Mais quand un gouvernement est, comme le cabinet actuel, arrivé aux affaires d'une manière régulière, ce qui n'est contesté par personne, quand il s'est conduit avec loyauté et qu'il est entré franchement dans les voies de la modération, il a le droit de demander aux Chambres un concours loyal.
En faisant cette demande, il est fidèle à toutes les traditions parlementaires. Il ne s'aventure pas dans des demandes de confiance qui sont inutiles ; mais il ne peut pas non plus accepter un vote de défiance ; or, c'est dans ce sens qu'il interprète l'amendement de l'honorable M. Vandenpeereboom. Ce que le gouvernement demande, c'est un concours loyal et impartial laissant à chacun l'entière liberté de ses opinions.
M. Devaux. - Messieurs, j'ai toujours désiré les positions franches L'année dernière, lorsque la discussion de l'adresse s'est présentée, j'ai voulu une situation nette pour tout le monde. Je n'ai pas dit que je prenais la demande de concours pour une formule, pour une phrase de politesse qui n'engageait à rien. A la demande de concours j'ai répondu très expressément que ce concours, je l'accordais. Cette année, messieurs, la même demande nous est faite, et je ne puis prendre cette demande pour un lieu commun, banal, un non sens, une équivoque, à laquelle on donne tel sens qu'on voudra. Le sens du discours du trône est on ne peut plus clair. Après avoir parlé de toutes les lois particulières qui nous seront présentées, le discours du trône, sortant des spécialités, parle de la politique générale du gouvernement, il la caractérise, et, immédiatement après, réclame en conséquence pour le gouvernement le concours des Chambres. Assurément, on ne saurait être plus clair.
C'est bien le concours politique qu'on nous demande. Je ne cherche pas à faire de l'opposition au ministère, je l'ai bien prouvé dans la session précédente, mais je ne puis pas accorder au ministère ce que les hommes d'une autre opinion n'ont pas le droit de me demander. Je ne puis m'engager d'avance envers eux sur des questions politiques. Et en demandant non pas à exprimer dans l'adresse un refus de concours, mais à réserver l'expression de toute opinion sur la politique future du ministère, je crois faire assurément acte de modération en même temps que de franchise.
Il y aurait, messieurs, infiniment moins de modération en même temps que de loyauté, à alléguer qu'une promesse de concours n'engage à rien, et à prendre sa revanche dans des questions administratives comme nous l'avons vu faire ici sur d'autres bancs.
Pour nous, après avoir dit très ouvertement que nous ne voulons pas nous engager sur les questions politiques dans l'adresse, nous saurons, quand viendront les questions administratives, venir en aide au gouvernement pour les résoudre au mieux des intérêts du pays, en les considérant isolément en elles-mêmes, et sans nous souvenir de nos dissentiments politiques.

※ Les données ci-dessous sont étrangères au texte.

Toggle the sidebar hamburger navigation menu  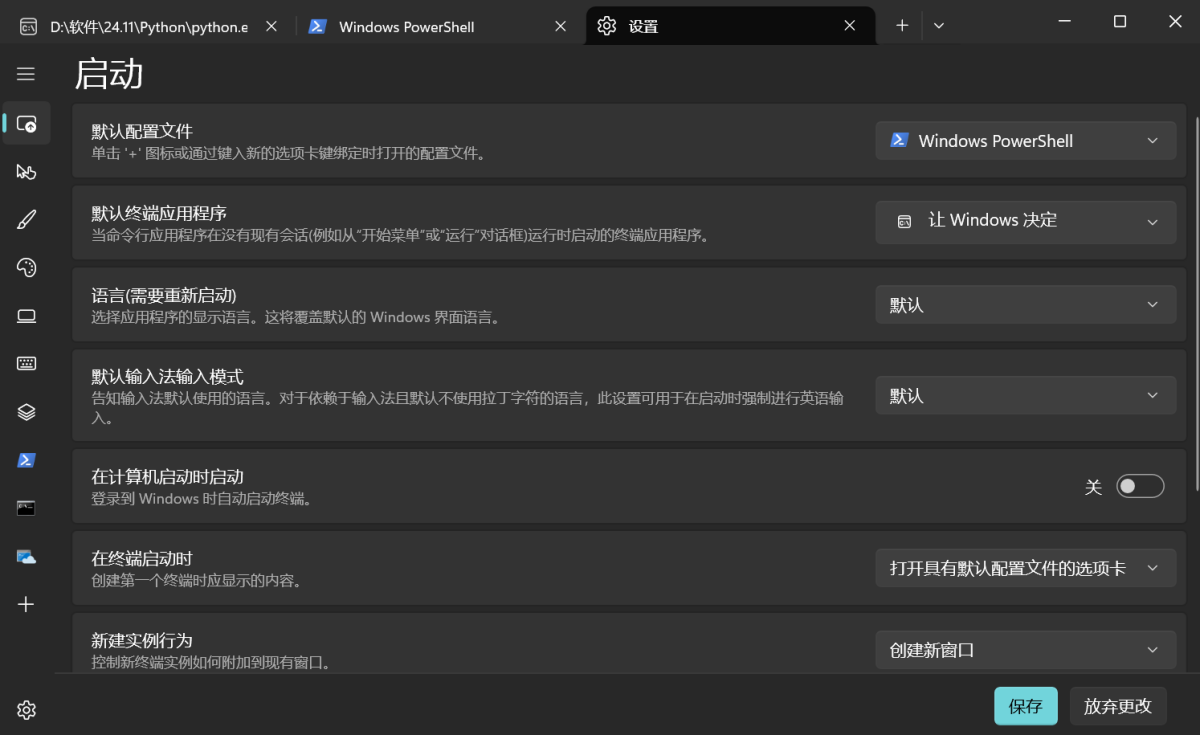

Voilà jusqu'où nos engagements peuvent aller, mais où ils doivent s'arrêter. Pour l'honneur de nos débats et la dignité de notre pouvoir, je ne puis admettre que lorsque le gouvernement a solennellement demandé aux Chambres leur concours et que celles-ci l'on solennellement promis dans les termes les plus exprès et les plus étendus, il n'y ait là qu'un échange de mots sans valeur. C'est un des actes parlementaires les plus importants de la Chambre dans ses rapports avec le gouvernement, cette déclaration de sympathie politique n'est rien moins que le baptême parlementaire du cabinet.
Une telle déclaration de sympathie politique, le ministère a-t-il pu l'attendre de la part des hommes même les plus modérés qui siègent sur ces bancs ? Notre sincérité, nos convictions, notre honneur politique ne nous la défendent-ils pas ?

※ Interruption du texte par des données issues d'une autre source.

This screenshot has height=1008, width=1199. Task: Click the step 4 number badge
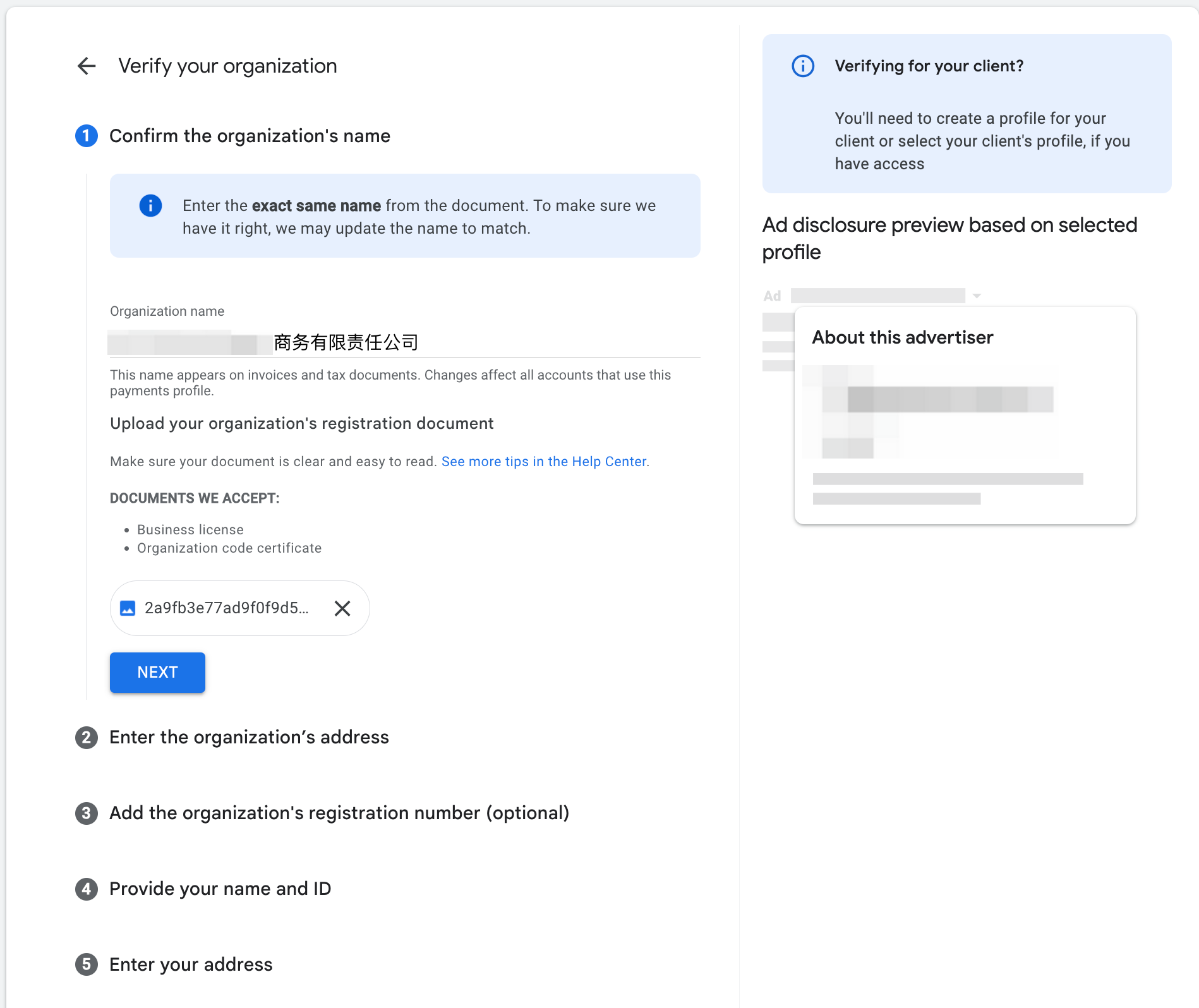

Si l'on ne voulait pas de discussion à cet égard, il fallait être plus réservé dans le discours du trône et dans le projet d'adresse. Si l'on voulait un discours de conciliation, il ne fallait pas demander un vote politique. Si l'on ne voulait pas demander un vote politique, il fallait être exprès, clair dans les termes. Je me rallie à l'amendement de l'honorable M. Vandenpeereboom parce qu'il a ce caractère ; il est clair, il permet à la Chambre d'être très modérée, de faire la grande part aux besoins administratifs ; mais en même temps il réserve les opinions politiques ; il ne force pas les hommes qui ont des convictions politiques à en faire le sacrifice au cabinet.
M. le ministre de l'intérieur (M. de Decker). - J'aime aussi les positions (page 21) nettes ; je les ai toujours voulues comme député ; je les veux encore comme ministre. Je déclare donc que le cabinet ne demande pas un vote de confiance, mais je déclare aussi qu'il n'accepte pas un vote de défiance.

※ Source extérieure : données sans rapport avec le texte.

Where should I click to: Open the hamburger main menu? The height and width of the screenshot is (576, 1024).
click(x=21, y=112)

M. Verhaegen. - Je désire répondre un mot à ce qu'a dit tout à l'heure l'honorable ministre de l'intérieur.
Ce n'est pas lui qui a provoqué ce débat. Messieurs, je fais un appel à vos souvenirs, l'honorable M. de Decker n'a-t-il pas dit en réponse aux observations de mon honorable ami M. Vandenpeereboom qu'il ne demandait pas un vote de confiance absolue ; mais qu'il demandait un vote de confiance au moins pour les actes que déjà le ministère avait posés ? Et c'est dans ce sens encore qu'il vient de s'expliquer. Le ministère, a-t-il dit, a posé des actes et des actes assez nombreux pour qu'on puisse se formuler une opinion sur sa politique. N'est-ce pas nous dire : Examinez ces actes et après cet examen, donnez en âme et conscience un vote de confiance ou un vote de défiance.
Messieurs, la seule concession que je puis faire, c'est de ne pas examiner pour le moment ces actes auxquels M. le ministre fait allusion, et dans lesquels, je l'annonce dès à présent, je trouve des violations formelles de nos lois organiques ; je ne veux pas soulever la question pour le moment ; mais je ne puis par le vote qu'on nous demande donner ma confiance au ministère pour les actes qu'il a posés. Or, n'est-ce pas M. le ministre de l'intérieur qui, en venant parler de ces actes qu'on peut apprécier, vient ouvrir la discussion politique ?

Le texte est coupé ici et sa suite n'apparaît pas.